Embora tenha desvinculado o governo dos termos usados pelo “filho 03”. Resultado: a oferta de mediação feita pelo chanceler foi recusada. Na última nota, a embaixada da China insistiu: é Eduardo quem deve desculpas.
Gol contra
O contraste entre o tom do Itamaraty e o de outros polos de autoridade expõe a fratura entre uma parcela ponderável do establishment político e o presidente, no desafio crucial do coronavírus. Os presidentes das duas casas do Congresso e do Supremo Tribunal Federal tuitaram apresentando desculpas à China, em nome do Brasil.

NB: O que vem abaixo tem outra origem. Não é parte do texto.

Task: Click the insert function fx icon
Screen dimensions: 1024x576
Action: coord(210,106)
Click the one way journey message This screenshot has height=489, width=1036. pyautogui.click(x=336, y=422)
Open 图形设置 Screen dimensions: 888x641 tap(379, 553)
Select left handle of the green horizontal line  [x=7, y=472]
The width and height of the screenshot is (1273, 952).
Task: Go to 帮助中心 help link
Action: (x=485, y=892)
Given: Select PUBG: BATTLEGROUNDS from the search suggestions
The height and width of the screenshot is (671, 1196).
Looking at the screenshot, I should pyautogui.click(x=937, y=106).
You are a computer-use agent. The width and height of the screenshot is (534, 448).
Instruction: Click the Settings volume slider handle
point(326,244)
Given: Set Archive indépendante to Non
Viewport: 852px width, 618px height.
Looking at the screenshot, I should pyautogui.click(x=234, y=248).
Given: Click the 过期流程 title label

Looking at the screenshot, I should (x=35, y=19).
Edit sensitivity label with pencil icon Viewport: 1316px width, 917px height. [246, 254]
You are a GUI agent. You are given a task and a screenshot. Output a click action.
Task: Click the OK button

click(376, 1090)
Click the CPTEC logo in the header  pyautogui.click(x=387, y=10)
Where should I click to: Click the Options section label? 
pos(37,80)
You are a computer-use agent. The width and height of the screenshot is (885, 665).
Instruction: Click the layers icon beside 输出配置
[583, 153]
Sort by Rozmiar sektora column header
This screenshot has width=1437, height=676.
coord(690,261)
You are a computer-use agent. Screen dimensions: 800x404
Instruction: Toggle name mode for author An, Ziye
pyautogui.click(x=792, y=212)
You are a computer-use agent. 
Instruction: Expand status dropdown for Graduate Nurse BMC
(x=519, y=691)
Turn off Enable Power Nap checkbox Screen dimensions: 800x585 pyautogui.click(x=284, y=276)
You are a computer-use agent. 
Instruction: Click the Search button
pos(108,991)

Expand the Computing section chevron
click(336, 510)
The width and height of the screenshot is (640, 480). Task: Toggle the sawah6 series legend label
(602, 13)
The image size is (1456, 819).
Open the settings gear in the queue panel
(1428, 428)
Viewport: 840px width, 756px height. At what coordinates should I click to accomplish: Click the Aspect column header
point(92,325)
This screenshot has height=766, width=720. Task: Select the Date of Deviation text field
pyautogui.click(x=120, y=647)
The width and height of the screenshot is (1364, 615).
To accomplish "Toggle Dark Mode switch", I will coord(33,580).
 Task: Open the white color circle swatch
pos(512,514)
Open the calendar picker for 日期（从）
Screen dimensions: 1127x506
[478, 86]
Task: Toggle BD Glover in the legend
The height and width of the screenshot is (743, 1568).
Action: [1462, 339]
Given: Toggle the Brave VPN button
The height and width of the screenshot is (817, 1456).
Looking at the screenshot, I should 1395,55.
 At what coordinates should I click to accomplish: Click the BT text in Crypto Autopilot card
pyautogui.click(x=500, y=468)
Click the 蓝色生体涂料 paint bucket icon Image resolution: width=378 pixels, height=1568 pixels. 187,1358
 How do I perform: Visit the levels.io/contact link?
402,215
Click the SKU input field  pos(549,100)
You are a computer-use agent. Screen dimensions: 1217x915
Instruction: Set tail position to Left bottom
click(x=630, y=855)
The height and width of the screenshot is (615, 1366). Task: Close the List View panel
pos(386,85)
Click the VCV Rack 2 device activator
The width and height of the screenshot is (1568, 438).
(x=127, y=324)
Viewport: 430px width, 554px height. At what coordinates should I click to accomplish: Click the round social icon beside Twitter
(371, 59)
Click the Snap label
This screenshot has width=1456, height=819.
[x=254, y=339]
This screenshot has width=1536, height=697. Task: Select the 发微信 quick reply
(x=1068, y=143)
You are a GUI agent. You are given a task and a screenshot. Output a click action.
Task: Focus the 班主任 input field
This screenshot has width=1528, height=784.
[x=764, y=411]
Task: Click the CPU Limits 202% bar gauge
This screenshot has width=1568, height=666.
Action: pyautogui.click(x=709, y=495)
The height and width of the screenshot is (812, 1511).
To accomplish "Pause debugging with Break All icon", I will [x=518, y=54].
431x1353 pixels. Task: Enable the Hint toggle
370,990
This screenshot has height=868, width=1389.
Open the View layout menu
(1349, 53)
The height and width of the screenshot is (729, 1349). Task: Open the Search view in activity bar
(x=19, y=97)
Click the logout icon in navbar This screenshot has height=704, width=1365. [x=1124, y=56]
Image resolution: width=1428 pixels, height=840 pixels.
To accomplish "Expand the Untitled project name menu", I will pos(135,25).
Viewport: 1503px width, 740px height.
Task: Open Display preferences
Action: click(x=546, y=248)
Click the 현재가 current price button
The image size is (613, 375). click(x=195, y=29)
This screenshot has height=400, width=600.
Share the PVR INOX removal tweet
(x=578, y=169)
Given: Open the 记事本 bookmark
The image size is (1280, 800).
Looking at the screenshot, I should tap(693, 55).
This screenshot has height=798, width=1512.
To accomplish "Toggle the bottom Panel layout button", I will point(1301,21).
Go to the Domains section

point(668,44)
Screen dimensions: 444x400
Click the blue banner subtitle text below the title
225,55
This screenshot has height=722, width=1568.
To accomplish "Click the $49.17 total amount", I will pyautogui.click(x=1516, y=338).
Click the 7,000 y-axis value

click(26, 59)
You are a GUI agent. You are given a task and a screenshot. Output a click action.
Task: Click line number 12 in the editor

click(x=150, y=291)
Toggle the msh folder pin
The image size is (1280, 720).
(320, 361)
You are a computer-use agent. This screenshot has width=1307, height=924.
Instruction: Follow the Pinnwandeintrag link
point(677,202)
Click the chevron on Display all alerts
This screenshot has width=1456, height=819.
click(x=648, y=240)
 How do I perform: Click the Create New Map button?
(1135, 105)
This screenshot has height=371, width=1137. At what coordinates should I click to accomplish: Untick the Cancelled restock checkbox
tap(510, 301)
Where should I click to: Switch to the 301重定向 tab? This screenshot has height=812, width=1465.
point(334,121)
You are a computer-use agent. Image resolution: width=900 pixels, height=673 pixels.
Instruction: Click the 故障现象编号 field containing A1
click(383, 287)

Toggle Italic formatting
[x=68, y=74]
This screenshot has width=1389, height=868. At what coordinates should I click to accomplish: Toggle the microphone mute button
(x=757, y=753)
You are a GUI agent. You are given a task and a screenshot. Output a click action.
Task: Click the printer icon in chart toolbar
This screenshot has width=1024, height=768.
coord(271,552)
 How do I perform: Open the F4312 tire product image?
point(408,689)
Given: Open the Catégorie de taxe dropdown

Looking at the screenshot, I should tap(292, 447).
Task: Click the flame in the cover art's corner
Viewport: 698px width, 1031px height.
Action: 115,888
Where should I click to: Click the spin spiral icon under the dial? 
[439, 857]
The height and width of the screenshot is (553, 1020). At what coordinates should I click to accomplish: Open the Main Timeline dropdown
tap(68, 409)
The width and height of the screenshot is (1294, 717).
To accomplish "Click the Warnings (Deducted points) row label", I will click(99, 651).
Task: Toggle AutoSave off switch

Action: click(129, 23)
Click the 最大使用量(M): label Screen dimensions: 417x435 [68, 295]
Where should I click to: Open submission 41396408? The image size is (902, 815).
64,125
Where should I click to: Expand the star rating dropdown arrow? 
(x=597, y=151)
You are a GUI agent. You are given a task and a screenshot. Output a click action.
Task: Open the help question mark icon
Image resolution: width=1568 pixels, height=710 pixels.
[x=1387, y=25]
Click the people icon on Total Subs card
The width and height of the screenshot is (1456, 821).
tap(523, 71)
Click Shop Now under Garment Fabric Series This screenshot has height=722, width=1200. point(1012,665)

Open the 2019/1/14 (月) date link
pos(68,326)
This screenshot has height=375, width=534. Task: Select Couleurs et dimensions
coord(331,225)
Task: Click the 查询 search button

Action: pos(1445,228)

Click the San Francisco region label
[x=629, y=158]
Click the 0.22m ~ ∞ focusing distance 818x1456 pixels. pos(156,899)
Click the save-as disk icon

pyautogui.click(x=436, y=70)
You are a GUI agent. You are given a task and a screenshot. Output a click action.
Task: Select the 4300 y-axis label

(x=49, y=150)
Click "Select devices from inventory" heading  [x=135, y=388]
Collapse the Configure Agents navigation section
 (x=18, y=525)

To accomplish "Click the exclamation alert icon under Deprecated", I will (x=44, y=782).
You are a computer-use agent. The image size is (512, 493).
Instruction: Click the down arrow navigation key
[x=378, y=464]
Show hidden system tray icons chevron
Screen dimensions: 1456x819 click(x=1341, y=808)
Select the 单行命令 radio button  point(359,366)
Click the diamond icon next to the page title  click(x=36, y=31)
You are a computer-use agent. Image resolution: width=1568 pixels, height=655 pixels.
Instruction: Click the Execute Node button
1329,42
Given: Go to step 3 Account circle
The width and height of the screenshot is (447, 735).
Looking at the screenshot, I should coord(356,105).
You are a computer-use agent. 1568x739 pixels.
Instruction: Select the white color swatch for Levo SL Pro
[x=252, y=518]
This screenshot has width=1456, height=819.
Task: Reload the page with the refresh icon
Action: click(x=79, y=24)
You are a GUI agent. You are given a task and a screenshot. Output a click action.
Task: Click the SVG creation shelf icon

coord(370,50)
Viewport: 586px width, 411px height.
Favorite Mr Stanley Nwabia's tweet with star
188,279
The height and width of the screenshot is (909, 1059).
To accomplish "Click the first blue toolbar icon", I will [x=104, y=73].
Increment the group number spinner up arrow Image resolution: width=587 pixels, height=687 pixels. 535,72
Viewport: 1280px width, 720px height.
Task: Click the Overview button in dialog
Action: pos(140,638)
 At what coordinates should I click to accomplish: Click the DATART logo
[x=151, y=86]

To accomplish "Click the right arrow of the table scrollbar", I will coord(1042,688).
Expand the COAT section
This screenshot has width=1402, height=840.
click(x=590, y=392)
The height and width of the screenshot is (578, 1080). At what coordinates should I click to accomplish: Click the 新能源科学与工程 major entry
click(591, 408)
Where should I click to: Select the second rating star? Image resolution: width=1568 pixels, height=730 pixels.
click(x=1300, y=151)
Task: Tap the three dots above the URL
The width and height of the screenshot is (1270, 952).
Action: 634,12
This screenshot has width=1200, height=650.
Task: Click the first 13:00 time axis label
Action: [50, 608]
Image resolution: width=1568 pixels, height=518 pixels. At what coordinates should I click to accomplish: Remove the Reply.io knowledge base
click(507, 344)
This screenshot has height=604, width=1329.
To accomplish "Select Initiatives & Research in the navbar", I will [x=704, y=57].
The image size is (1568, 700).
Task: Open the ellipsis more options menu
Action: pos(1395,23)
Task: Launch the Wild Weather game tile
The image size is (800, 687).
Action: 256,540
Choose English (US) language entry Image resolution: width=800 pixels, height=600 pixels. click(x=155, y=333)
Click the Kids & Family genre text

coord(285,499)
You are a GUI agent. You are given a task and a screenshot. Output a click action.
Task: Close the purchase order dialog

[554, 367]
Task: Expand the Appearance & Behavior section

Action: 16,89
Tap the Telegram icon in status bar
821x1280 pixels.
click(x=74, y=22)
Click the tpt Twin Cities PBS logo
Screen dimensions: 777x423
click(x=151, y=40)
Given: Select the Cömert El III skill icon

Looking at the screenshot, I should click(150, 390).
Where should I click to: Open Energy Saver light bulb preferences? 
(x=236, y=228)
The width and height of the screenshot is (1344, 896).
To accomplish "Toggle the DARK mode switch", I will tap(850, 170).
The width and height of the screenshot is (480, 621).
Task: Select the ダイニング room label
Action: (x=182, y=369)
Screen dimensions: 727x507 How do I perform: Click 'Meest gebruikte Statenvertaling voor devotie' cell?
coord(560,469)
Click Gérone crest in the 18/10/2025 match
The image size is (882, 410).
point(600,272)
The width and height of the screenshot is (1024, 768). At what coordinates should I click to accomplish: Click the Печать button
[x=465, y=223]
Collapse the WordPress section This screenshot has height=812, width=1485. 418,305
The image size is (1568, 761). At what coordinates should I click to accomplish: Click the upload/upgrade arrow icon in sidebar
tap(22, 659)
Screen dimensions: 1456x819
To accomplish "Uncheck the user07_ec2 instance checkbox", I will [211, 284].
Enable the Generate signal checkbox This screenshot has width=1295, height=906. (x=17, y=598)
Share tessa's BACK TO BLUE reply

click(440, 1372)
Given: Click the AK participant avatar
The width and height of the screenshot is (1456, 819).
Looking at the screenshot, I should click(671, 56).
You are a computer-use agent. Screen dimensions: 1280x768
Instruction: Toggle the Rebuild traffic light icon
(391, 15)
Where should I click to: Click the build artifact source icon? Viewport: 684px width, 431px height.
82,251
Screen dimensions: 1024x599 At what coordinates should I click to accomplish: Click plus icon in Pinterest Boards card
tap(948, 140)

Líderes do agronegócio classificaram o episódio como um gol contra, desnecessário e inoportuno.
Bola na área
Em movimento frontalmente contrário ao do Planalto e do Itamaraty, o governador Ibaneis Rocha dirigiu-se ao embaixador chinês com um pedido de cooperação. Invocou a experiência adquirida pelo país no combate à epidemia e sondou o envio de especialistas e equipamentos para o DF, cuja vocação natural expõe ao contágio.
Se oriente, rapaz
Um diplomata asiático com experiência em Brasília observou na ação — que considera “imprudente” — do governo brasileiro diante do mal-estar com a China a expressão de um descompasso entre gerações. Assim como os vizinhos Coreia e Japão, ou civilizações com a antiguidade da indiana e da persa, a China tem milênios de janela na arte da diplomacia. Seu olhar para o mundo alcança as curvas do horizonte, que desmentem a Terra plana, e as dobras de uma história secular.
Na vitrine
A crise do coronavírus testa a nossa diplomacia em outra frente na qual nos falta o exercício mais habitual. A explosão do contágio na Europa surpreendeu um número considerável de brasileiros em viagens de turismo. E, por alguns dias, a mídia exibiu relatos e apelos dramáticos pela repatriação.
Muitos desses cidadãos estão retornando neste fim de semana. Fruto da ação quase anônima da diplomacia profissional, cotidiana e prática.